New Gigapixel Camera May Be Important Tool for Melanoma Detection
Melanoma is the cause of more than 75% of skin cancer deaths in the U.S. and the fifth most common cancer type. Catching and treating melanoma in its early stages is an important step toward lowering the numbers of death per year. Many health care providers recommend whole-body photography as a preventive measure for high-risk individuals. A commercial camera with a wide-angle lens can easily capture an image of a person’s entire body, but it lacks the resolution needed for a dermatology provider to zoom in on one tiny spot. Therefore most dermatology providers use digital dermatoscopy to examine suspicious areas of the body. The idea camera would be one that would be able to capture a high-resolution image of the entire body. With a new camera developed by researchers at Duke University, this ideal photograph may be actualized in the near future.

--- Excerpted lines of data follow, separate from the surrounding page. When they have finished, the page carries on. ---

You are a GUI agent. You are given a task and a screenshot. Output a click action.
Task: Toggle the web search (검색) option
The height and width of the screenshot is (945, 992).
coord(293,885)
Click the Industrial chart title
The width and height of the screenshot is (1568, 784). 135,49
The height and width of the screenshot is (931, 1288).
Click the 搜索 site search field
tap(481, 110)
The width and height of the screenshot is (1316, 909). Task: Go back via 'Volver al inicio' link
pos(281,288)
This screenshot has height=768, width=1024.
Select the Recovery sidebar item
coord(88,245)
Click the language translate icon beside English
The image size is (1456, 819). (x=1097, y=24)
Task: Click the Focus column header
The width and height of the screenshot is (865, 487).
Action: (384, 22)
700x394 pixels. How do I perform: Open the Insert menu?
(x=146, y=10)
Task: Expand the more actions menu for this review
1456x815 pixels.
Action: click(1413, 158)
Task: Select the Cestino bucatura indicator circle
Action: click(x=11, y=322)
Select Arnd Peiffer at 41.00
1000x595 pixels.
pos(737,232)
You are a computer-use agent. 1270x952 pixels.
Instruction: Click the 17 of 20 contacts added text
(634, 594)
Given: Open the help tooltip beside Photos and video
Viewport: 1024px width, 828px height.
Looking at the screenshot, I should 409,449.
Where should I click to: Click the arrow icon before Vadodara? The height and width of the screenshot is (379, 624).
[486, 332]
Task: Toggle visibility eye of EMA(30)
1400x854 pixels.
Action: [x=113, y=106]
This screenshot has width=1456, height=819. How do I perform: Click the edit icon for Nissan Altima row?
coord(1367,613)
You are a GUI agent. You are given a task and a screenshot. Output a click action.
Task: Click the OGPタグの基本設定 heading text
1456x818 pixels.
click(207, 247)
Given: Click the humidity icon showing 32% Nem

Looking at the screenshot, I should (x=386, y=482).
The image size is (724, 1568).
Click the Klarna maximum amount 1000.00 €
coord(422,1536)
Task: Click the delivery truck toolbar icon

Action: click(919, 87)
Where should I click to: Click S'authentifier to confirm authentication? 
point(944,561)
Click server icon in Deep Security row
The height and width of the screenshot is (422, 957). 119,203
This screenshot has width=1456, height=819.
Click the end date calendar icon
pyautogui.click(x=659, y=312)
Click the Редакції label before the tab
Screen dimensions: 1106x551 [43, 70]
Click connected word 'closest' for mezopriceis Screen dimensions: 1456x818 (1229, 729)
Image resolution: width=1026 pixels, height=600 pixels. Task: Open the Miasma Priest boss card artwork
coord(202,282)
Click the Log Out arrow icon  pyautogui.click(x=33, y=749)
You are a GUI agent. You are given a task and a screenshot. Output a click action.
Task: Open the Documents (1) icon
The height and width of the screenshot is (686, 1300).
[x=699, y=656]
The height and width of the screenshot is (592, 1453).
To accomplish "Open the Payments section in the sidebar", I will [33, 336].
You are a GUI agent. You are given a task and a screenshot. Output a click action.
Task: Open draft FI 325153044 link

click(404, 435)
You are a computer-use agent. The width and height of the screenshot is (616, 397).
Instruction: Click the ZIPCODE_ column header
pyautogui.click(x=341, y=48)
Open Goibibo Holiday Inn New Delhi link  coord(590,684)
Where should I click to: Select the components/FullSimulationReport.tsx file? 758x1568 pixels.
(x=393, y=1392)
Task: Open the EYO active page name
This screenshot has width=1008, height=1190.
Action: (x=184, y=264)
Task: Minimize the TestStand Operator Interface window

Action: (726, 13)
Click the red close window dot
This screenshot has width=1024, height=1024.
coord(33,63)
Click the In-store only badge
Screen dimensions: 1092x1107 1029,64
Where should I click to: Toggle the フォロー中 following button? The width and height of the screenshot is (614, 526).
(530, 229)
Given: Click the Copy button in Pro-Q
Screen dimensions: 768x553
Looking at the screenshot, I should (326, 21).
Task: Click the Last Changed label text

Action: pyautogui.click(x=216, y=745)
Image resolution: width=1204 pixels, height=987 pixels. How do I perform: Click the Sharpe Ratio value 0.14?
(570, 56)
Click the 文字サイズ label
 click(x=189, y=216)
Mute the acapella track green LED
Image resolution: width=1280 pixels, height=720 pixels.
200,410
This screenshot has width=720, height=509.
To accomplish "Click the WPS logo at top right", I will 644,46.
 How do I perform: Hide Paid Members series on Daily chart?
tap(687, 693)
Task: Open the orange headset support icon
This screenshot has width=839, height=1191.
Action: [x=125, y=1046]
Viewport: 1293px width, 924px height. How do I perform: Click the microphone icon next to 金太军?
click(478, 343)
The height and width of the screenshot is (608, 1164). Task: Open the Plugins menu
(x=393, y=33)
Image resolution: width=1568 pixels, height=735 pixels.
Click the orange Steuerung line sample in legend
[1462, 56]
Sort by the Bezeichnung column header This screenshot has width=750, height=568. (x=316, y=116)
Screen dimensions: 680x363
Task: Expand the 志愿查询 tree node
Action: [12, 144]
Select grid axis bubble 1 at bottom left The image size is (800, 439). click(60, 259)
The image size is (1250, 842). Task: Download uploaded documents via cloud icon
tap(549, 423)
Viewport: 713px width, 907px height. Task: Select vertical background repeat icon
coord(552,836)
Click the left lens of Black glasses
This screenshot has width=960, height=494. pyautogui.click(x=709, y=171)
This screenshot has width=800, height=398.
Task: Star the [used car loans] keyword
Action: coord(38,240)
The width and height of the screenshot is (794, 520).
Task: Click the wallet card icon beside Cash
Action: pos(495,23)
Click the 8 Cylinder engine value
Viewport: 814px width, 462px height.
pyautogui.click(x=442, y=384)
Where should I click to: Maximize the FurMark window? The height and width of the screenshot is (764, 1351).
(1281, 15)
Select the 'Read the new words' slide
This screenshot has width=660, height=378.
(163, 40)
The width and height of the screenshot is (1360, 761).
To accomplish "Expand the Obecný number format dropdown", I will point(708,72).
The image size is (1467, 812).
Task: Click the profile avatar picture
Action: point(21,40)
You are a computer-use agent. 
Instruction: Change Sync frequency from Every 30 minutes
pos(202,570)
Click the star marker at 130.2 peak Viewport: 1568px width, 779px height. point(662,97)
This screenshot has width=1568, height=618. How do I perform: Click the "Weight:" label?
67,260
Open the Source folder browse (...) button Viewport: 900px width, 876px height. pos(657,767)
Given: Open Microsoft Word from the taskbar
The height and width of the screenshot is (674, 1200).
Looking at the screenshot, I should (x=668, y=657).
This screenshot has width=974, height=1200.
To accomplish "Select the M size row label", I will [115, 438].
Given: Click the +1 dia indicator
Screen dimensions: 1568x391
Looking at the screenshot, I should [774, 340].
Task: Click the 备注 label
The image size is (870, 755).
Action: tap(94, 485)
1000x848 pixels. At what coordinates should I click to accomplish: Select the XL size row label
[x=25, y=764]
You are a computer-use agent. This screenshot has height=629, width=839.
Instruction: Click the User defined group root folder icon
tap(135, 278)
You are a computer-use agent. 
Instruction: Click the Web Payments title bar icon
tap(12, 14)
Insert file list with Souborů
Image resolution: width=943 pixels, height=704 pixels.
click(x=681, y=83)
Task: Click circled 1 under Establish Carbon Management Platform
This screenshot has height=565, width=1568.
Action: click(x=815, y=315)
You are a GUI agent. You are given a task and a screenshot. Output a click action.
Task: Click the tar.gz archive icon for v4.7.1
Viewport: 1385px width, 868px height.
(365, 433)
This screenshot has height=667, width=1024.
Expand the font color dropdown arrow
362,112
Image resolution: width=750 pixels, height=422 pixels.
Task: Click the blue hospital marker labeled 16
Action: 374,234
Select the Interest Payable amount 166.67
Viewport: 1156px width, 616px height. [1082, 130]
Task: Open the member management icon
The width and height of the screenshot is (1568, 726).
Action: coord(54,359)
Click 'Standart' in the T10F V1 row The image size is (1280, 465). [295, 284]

The team at Duke University has developed a gigapixel camera that combines 34 microcameras into one. The camera image is not as high as the top dermascopes may provide, however the ability to take a high resolution photo of a large surface area makes this camera an important addition to dermatological technology. Software can be utilized to process the image and view new lesions close up. The images provided would also be useful for those practicing telemedicine, which allows for screening to be available to a larger population, especially those in remote locations.
The camera is scheduled to be presented at The Optical Society’s Annual Meeting being held this fall. Patients will still have to wait a while longer before seeing the gigapixel camera in an office setting. While the camera has demonstrated its effectiveness on initial test subjects, it still needs to go through extensive clinical trials before being made widely available for clinical use.